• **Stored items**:
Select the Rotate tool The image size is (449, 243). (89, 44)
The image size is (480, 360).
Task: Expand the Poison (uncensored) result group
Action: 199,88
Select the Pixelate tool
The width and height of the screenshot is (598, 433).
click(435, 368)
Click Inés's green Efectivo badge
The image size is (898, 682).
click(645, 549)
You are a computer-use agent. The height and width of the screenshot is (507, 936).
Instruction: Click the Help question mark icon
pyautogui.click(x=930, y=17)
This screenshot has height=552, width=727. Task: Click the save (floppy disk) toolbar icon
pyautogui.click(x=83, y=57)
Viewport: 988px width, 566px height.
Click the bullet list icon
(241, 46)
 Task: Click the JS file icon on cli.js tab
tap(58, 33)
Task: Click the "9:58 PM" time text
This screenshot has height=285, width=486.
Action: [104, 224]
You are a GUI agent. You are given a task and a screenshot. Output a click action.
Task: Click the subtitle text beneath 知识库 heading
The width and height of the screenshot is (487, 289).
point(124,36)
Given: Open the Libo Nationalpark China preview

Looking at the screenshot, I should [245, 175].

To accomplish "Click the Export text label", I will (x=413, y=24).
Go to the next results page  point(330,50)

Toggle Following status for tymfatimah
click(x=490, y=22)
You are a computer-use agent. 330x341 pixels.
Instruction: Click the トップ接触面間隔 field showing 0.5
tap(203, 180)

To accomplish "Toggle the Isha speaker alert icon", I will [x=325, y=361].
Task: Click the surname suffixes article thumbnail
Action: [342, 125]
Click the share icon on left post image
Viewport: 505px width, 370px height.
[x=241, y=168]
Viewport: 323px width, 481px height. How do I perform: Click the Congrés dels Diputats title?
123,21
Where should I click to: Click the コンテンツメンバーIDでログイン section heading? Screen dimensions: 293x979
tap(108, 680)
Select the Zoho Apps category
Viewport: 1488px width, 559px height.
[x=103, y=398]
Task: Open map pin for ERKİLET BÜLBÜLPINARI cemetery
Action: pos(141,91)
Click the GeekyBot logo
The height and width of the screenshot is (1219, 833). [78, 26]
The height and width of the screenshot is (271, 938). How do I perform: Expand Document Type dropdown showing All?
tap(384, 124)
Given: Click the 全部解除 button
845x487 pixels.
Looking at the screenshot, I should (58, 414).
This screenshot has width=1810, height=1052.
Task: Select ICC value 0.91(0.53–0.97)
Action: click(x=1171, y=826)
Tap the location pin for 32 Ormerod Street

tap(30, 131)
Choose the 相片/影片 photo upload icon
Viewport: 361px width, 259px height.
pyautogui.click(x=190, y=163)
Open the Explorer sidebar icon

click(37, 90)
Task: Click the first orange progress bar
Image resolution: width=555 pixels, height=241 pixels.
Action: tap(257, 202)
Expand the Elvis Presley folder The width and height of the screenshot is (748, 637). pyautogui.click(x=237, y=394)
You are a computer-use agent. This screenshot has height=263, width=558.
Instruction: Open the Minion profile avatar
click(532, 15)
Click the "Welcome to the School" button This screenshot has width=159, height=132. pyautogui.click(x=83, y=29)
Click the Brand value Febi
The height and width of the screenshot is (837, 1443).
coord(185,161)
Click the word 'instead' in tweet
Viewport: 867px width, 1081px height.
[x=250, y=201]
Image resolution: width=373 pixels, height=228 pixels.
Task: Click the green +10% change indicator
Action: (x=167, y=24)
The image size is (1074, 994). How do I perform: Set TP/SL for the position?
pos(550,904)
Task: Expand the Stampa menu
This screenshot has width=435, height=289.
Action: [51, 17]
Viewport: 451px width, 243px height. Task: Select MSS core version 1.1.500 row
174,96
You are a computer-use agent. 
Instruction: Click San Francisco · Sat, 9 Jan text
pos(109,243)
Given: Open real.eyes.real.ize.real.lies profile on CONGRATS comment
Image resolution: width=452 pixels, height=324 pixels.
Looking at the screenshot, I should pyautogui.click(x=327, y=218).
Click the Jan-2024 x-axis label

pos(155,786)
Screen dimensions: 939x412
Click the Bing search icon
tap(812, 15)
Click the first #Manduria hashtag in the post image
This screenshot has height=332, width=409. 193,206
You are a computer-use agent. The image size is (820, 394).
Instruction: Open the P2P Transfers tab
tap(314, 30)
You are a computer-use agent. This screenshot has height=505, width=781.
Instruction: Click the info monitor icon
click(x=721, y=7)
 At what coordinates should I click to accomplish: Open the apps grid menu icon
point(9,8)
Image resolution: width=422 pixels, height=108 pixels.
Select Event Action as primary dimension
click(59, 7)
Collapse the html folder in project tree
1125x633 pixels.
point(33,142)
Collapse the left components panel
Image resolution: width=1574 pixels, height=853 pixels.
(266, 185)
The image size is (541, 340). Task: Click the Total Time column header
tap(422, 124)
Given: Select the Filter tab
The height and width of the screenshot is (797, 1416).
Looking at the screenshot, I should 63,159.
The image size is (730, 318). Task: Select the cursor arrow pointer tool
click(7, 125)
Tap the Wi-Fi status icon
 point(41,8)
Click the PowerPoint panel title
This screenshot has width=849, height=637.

• **Exercise requirements**: Beginning at the line above that contains "The image size is (898, 682).", return each line exactly through the line that contains "Go to the next", and no others.

• **Answer**:
The image size is (898, 682).
click(645, 549)
You are a computer-use agent. The height and width of the screenshot is (507, 936).
Instruction: Click the Help question mark icon
pyautogui.click(x=930, y=17)
This screenshot has height=552, width=727. Task: Click the save (floppy disk) toolbar icon
pyautogui.click(x=83, y=57)
Viewport: 988px width, 566px height.
Click the bullet list icon
(241, 46)
 Task: Click the JS file icon on cli.js tab
tap(58, 33)
Task: Click the "9:58 PM" time text
This screenshot has height=285, width=486.
Action: [104, 224]
You are a GUI agent. You are given a task and a screenshot. Output a click action.
Task: Click the subtitle text beneath 知识库 heading
The width and height of the screenshot is (487, 289).
point(124,36)
Given: Open the Libo Nationalpark China preview

Looking at the screenshot, I should [245, 175].

To accomplish "Click the Export text label", I will (x=413, y=24).
Go to the next results page  point(330,50)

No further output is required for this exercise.